- _Assignment_
Reproduce what is written in the records below exactly, and leave out the images.
· · ·
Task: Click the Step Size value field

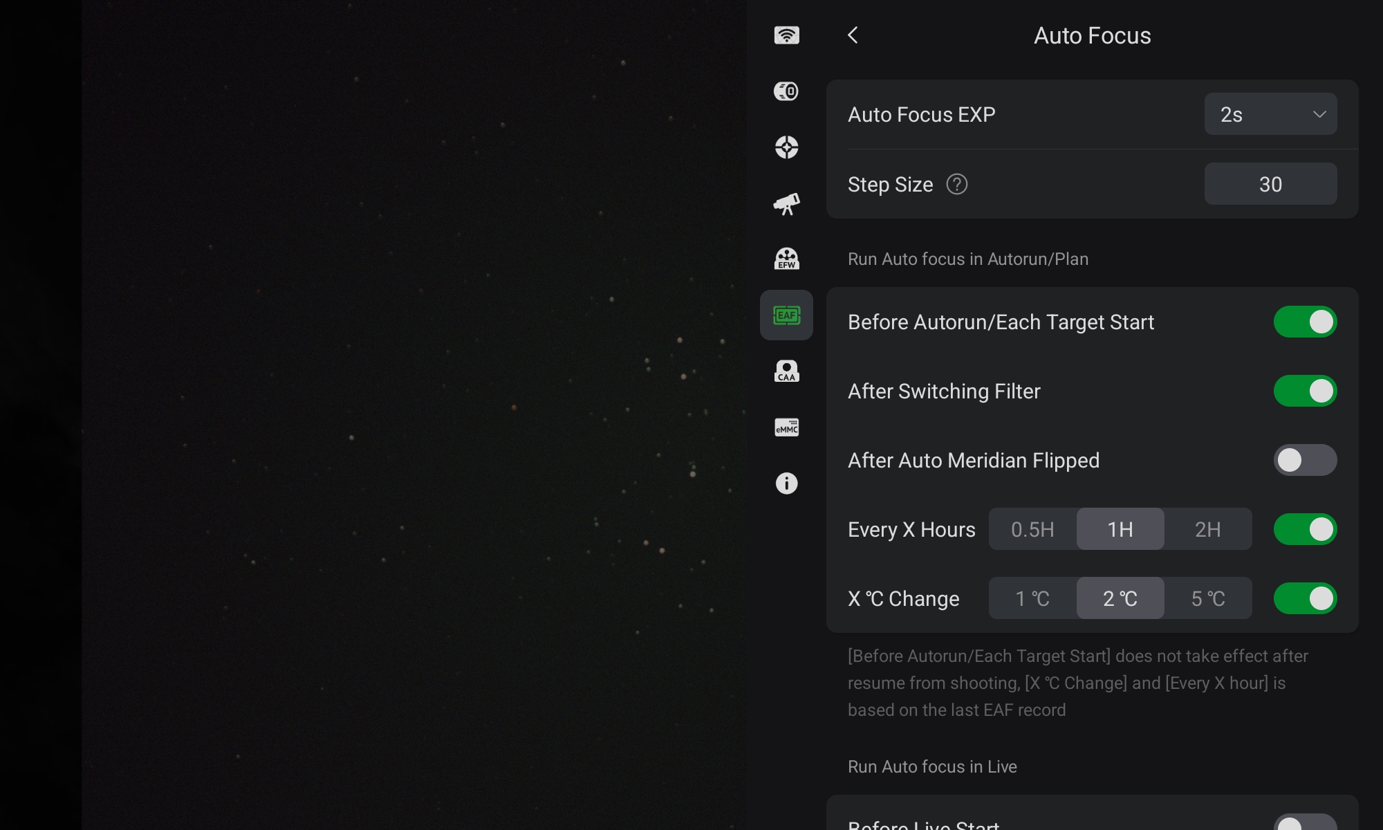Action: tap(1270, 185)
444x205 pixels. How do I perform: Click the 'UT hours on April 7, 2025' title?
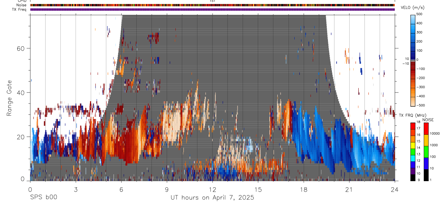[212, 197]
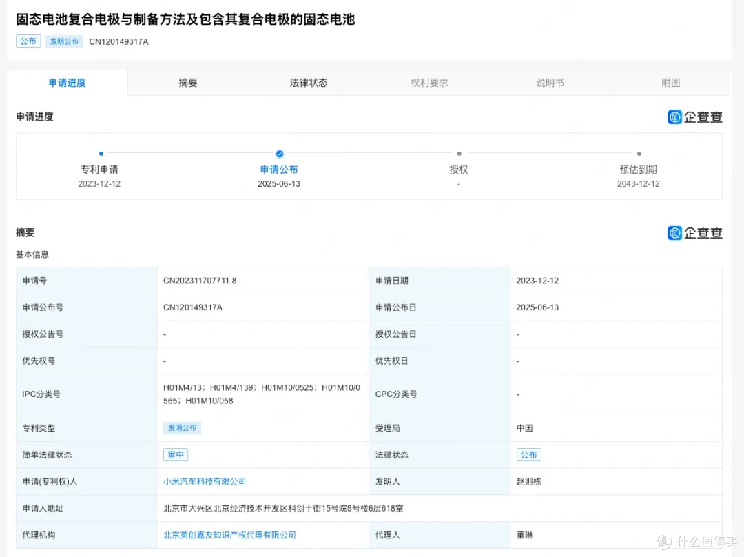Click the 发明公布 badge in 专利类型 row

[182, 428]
· · ·
- _Exercise answer_
Task: Click the Step Size value field

Action: tap(1270, 185)
444x205 pixels. How do I perform: Click the 'UT hours on April 7, 2025' title?
[212, 197]
Click the 发明公布 badge in 专利类型 row

[182, 428]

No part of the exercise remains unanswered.